When should you run an SEO A/B test?

It’s really common for companies that are pushing towards having a more data-aware culture to start asking themselves questions like:

Is there a right answer for when to test and when not to?

Often, we see tension between teams where one team becomes keen to test everything and use lack of test-based evidence or lack of statistical significance as a weapon or a shield for saying no to things, and another team leans more towards “we know this particular initiative is great, we don’t need to test it”.

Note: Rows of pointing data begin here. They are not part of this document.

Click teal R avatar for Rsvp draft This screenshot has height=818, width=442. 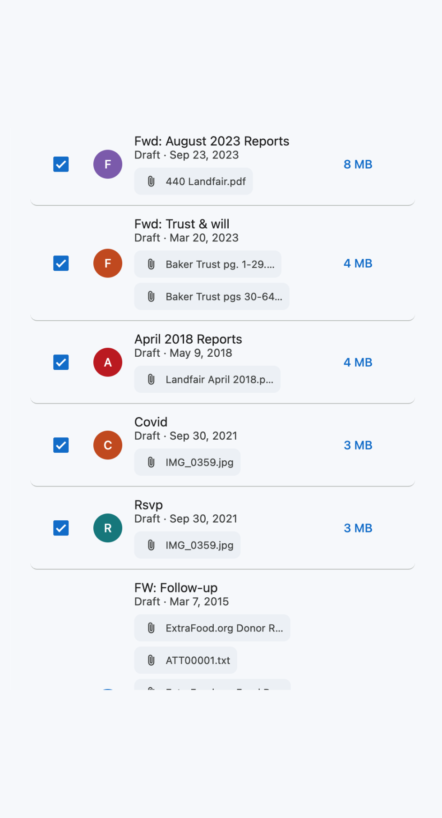108,528
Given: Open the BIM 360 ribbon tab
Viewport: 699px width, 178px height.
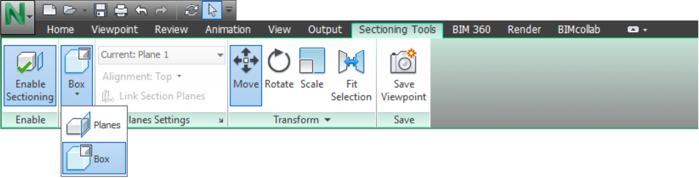Looking at the screenshot, I should [x=471, y=29].
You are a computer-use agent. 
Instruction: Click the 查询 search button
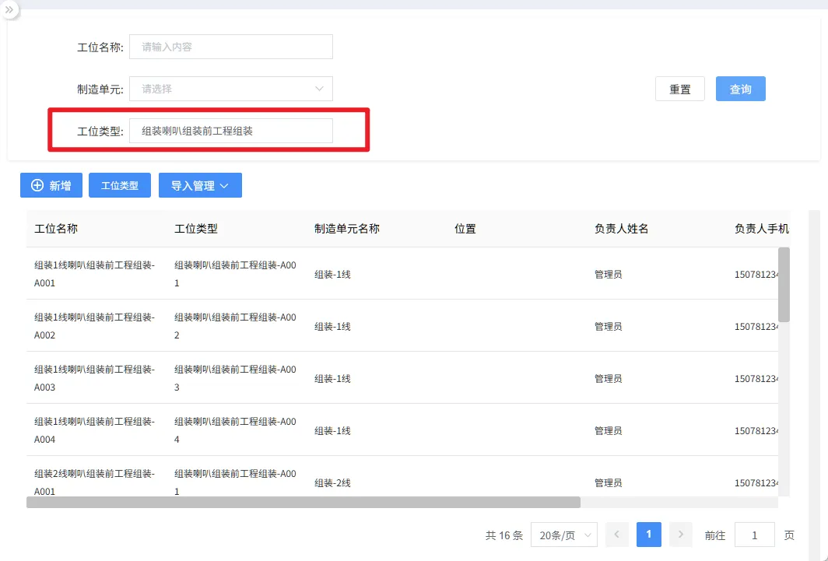pos(740,89)
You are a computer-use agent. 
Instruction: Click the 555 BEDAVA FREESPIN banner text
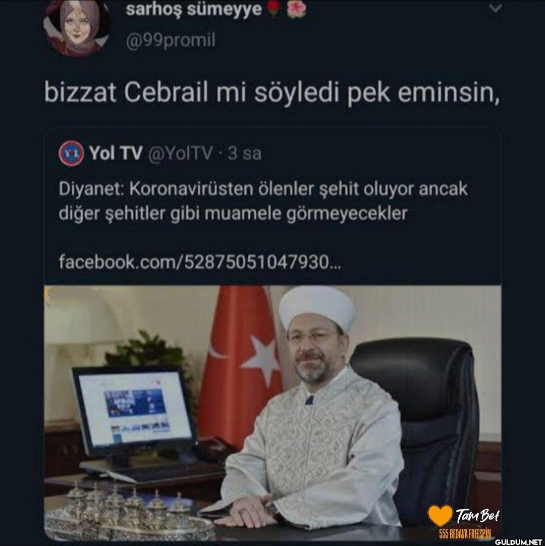[465, 534]
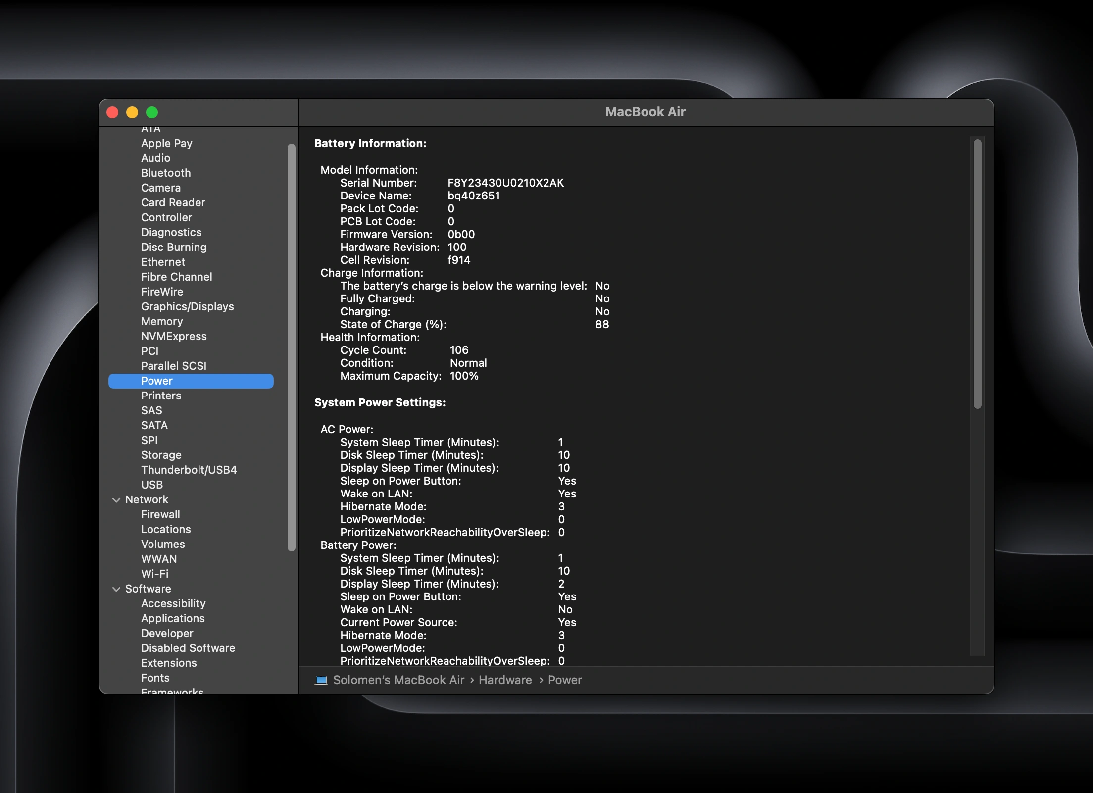
Task: Click Solomen's MacBook Air breadcrumb
Action: click(391, 680)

What’s the right way of thinking about this question? I know it’s not unique to SEO testing - it comes up wherever testing is possible, from product to conversion rate - but in my opinion the frameworks for thinking it through in your organisation’s context are similar for all these areas: I published a public version of an internal memo I wrote for SearchPilot entitled ‘we are doing business, not science’ that has some overlap with this question.

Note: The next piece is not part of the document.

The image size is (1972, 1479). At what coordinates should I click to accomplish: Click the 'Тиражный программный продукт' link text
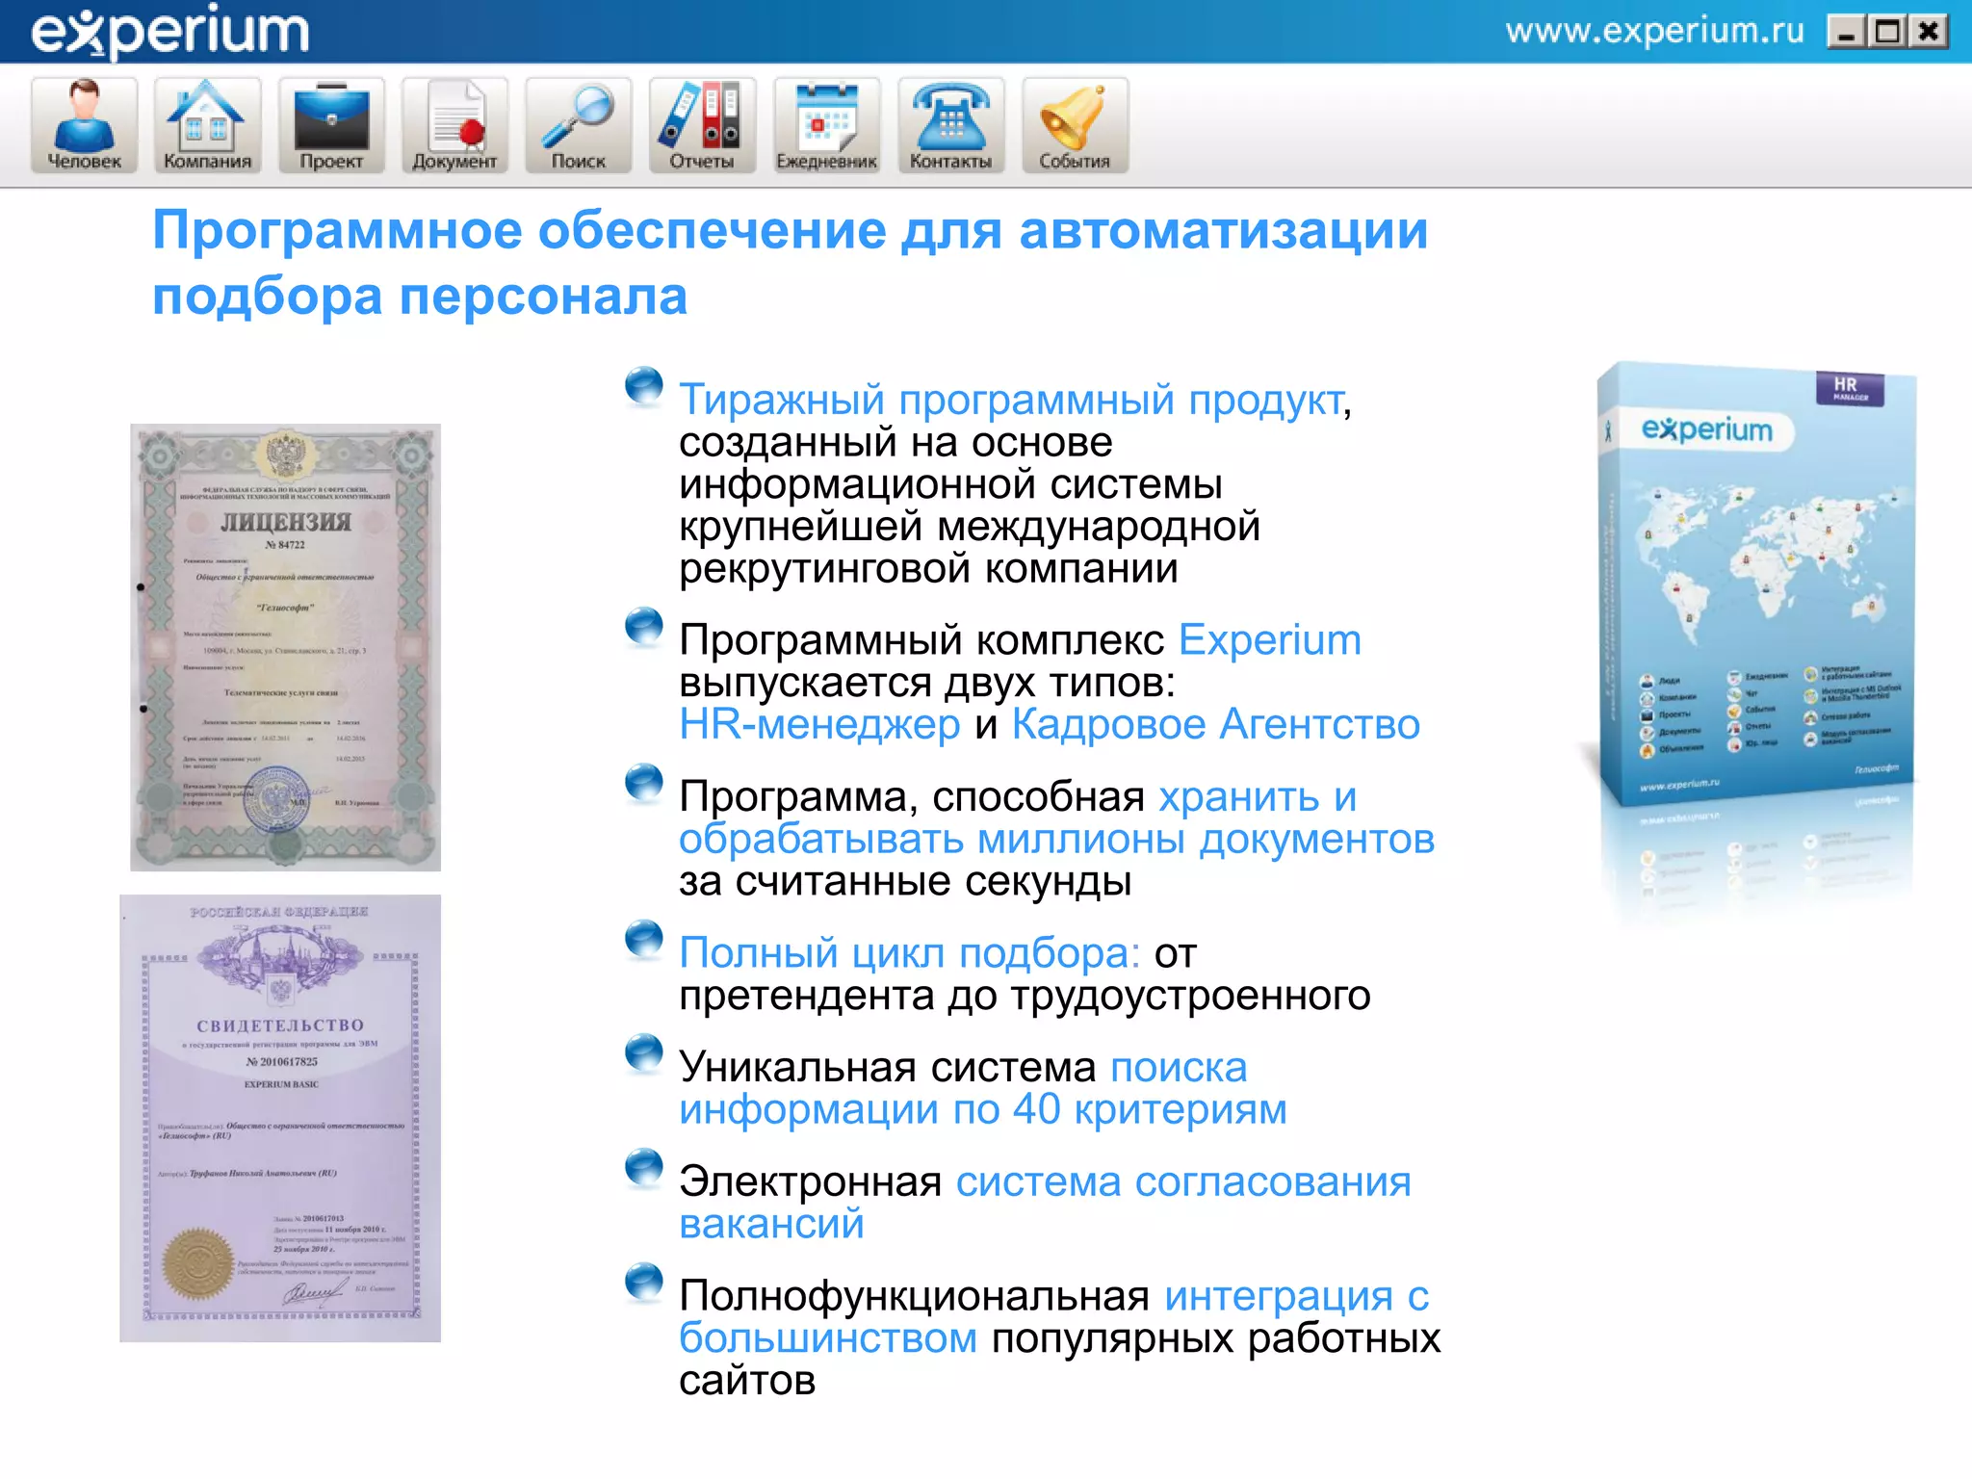point(1011,400)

There, I was talking more about addressing the oft-heard testing philosophy that you can only deploy statistically-significant winners of controlled experiments - and should roll back inconclusive tests which don’t confidently show a benefit. This is similar to the question at hand.

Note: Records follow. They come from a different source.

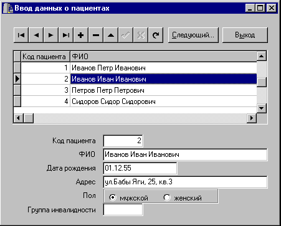Refresh data with circular arrow icon
Image resolution: width=281 pixels, height=226 pixels.
pos(156,35)
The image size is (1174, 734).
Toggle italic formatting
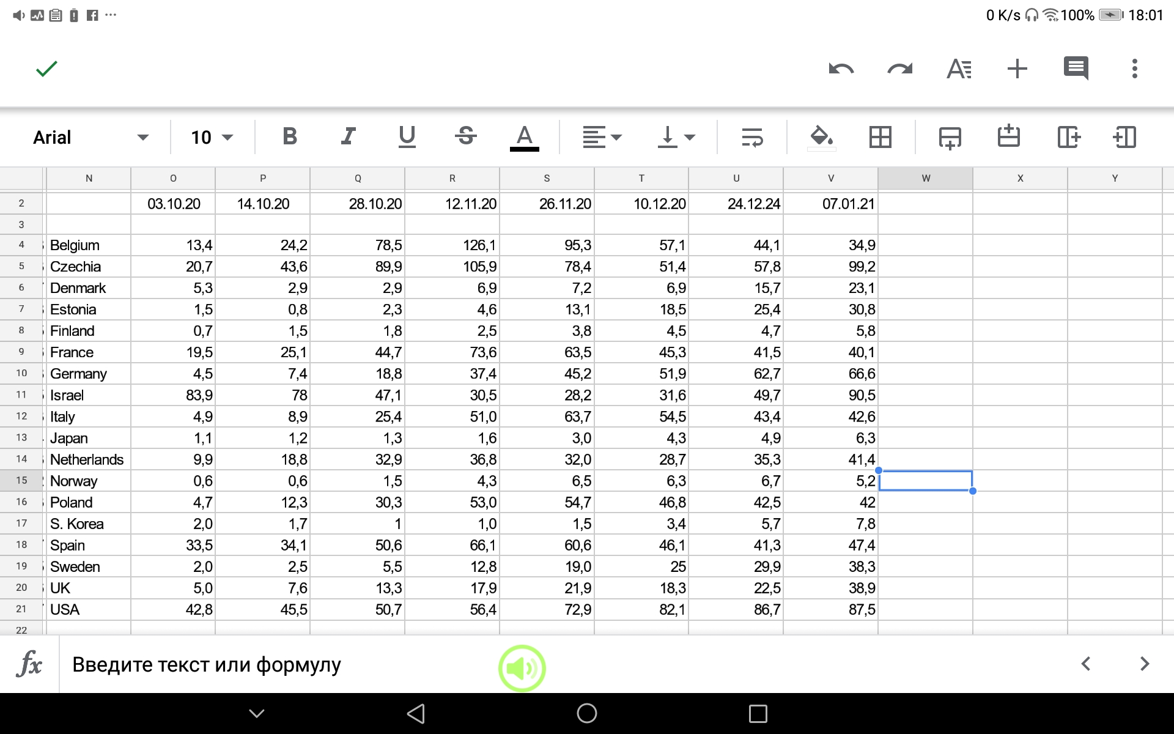(x=349, y=136)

I hope there’s something useful in that post - but the overarching way I recommend thinking about this question is to remember why we are testing - namely to do better as a business. With that in mind, the way I’d apply the “business, not science” philosophy to the original question here is something like:

We should test to the extent that testing enables us to move faster in the direction we want to go.

In practice, how do you decide when to test something?

What does all this mean in practice? I think it means:

Test things that are likely to have large and unknowable outcomes (note that these could be very good or very bad) - this works because it means that we can safely roll out a greater number of winners while never rolling out the losers [title tag testing is like this, in SEO]
Test things that have a maintenance cost even if they have no likely downside - because we only want to roll these out if the benefit outweighs the cost and testing is the best way of understanding the size of that benefit in an uncertain world [structured markup is like this, in SEO]
Test things that people are arguing over - if you can go faster by just testing to find out the answer rather than having endless meetings debating different people’s opinion, then speed-to-confidence is a valuable outcome

What can you “just do” without testing?

You can safely “just do” something if it meets three key criteria:

It is unlikely to have a downside
It has little maintenance cost
There is widespread acceptance in its value

Things like speed improvements may fall into this category. The main reason for testing these is if you want to be able to say, after the fact, “this work made us this much money” - this can be valuable in making the case for doing more similar work (even though it doesn’t guarantee that the subsequent work will pay off, it hints that it might).

Whether to test the roll out of these kinds of changes is more of a culture than a business decision IMO - depending on how decisions are made and reviewed, how budget is allocated, and how much evidence you are likely to need after the fact that it did meet the intended criteria.